» The task
Although the data below holds other lines too, output only those from the line with "Click the last" up to and including the line with "Task: Click calendar icon on Vacuum Beef Cuts", exactly as they appear.

━━━ Entries supplied ━━━

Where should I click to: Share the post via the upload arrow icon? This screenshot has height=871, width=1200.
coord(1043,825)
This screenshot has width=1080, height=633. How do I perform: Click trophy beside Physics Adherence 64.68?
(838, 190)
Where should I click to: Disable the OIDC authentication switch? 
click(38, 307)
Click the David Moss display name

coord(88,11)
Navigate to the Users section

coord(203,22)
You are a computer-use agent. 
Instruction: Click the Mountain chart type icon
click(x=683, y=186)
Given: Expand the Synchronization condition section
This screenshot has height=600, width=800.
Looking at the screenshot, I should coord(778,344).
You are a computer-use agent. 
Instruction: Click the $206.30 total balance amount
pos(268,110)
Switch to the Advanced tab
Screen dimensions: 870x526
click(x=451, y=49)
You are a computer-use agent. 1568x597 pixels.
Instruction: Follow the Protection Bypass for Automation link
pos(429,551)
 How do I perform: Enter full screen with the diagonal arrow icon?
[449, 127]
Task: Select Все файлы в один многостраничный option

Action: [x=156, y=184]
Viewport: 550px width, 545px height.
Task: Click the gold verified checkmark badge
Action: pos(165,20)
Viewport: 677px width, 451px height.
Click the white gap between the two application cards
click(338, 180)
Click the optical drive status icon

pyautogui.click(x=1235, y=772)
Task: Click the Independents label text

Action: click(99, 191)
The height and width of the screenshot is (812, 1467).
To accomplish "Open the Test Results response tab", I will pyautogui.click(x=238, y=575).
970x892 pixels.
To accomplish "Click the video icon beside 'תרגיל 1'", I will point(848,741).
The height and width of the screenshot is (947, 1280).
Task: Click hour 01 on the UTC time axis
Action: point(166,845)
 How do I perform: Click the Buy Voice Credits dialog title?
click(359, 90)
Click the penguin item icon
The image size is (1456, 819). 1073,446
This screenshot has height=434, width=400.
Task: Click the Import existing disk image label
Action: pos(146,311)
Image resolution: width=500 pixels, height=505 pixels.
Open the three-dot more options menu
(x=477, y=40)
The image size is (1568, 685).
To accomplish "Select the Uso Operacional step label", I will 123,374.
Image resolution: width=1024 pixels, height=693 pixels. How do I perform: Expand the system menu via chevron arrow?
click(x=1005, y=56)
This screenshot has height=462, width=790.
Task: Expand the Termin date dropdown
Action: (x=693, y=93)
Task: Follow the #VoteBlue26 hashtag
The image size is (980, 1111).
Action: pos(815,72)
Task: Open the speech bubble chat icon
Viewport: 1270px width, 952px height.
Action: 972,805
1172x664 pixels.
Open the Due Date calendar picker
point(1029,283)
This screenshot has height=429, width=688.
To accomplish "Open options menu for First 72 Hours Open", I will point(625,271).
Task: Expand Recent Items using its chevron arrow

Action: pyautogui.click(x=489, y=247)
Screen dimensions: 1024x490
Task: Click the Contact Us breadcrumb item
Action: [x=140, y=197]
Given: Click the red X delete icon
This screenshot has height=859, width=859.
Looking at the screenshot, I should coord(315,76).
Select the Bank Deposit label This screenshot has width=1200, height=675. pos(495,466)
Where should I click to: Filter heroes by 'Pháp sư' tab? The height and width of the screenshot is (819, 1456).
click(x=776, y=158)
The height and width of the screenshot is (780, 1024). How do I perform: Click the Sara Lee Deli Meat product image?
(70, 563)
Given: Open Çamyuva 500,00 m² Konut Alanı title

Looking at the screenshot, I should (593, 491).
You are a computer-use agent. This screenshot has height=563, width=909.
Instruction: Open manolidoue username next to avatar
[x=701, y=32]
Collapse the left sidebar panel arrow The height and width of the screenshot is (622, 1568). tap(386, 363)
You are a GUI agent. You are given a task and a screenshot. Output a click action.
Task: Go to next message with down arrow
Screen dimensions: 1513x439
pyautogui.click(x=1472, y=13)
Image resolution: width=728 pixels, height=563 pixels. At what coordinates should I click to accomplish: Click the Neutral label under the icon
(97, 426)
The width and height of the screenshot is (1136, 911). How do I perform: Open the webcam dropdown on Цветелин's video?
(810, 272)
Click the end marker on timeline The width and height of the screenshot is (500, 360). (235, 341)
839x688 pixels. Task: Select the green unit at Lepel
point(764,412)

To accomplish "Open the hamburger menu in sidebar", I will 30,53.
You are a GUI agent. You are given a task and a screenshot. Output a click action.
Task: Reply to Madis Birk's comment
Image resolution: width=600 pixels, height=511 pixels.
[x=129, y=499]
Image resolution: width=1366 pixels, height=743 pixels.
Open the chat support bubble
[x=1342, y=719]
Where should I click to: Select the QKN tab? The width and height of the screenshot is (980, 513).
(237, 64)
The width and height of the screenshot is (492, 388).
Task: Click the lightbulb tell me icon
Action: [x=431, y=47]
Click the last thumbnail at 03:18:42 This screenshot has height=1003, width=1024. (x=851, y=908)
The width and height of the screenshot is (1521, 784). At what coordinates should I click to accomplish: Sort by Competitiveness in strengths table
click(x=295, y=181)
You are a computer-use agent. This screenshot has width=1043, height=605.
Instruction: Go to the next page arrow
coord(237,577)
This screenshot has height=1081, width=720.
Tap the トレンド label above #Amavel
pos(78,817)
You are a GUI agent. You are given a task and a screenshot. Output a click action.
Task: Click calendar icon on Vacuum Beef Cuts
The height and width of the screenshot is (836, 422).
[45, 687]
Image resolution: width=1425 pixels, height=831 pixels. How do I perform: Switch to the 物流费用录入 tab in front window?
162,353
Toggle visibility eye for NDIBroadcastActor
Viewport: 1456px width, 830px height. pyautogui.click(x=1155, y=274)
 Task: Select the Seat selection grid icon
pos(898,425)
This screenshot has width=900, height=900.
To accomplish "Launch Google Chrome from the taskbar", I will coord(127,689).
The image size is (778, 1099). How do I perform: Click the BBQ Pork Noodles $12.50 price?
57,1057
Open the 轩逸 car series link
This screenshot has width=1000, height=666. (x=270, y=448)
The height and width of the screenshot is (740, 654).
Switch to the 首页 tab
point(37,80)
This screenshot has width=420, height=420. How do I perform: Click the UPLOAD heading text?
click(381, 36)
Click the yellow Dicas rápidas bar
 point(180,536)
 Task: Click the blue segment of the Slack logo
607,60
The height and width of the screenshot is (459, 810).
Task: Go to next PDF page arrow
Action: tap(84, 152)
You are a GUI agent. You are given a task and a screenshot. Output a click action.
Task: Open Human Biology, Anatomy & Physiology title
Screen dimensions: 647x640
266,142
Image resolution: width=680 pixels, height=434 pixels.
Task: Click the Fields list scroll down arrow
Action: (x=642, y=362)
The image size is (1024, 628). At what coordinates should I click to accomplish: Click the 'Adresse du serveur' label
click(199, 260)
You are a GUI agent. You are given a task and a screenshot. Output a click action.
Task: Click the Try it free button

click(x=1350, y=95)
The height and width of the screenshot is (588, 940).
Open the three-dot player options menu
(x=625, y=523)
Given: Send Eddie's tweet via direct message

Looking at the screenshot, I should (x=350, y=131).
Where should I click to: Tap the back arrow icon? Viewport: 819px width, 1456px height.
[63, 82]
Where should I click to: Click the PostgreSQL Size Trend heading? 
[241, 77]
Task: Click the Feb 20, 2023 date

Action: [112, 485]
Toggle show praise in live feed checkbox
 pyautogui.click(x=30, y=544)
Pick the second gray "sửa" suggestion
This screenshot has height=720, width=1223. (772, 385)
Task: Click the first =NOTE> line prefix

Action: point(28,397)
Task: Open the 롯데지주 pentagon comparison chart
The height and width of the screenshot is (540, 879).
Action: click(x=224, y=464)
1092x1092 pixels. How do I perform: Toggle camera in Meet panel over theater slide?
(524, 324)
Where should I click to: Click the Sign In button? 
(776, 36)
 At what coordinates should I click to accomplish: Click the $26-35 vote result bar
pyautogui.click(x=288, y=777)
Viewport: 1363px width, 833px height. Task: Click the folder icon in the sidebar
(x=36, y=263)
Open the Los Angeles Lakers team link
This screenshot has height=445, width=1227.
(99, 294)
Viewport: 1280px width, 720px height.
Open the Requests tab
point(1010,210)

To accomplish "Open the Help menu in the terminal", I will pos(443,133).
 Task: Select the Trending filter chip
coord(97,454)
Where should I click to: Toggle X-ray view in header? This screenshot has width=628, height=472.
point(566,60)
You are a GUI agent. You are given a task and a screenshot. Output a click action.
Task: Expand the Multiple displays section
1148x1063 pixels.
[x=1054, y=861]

━━━

» Solution
Click the last thumbnail at 03:18:42 This screenshot has height=1003, width=1024. (x=851, y=908)
The width and height of the screenshot is (1521, 784). At what coordinates should I click to accomplish: Sort by Competitiveness in strengths table
click(x=295, y=181)
You are a computer-use agent. This screenshot has width=1043, height=605.
Instruction: Go to the next page arrow
coord(237,577)
This screenshot has height=1081, width=720.
Tap the トレンド label above #Amavel
pos(78,817)
You are a GUI agent. You are given a task and a screenshot. Output a click action.
Task: Click calendar icon on Vacuum Beef Cuts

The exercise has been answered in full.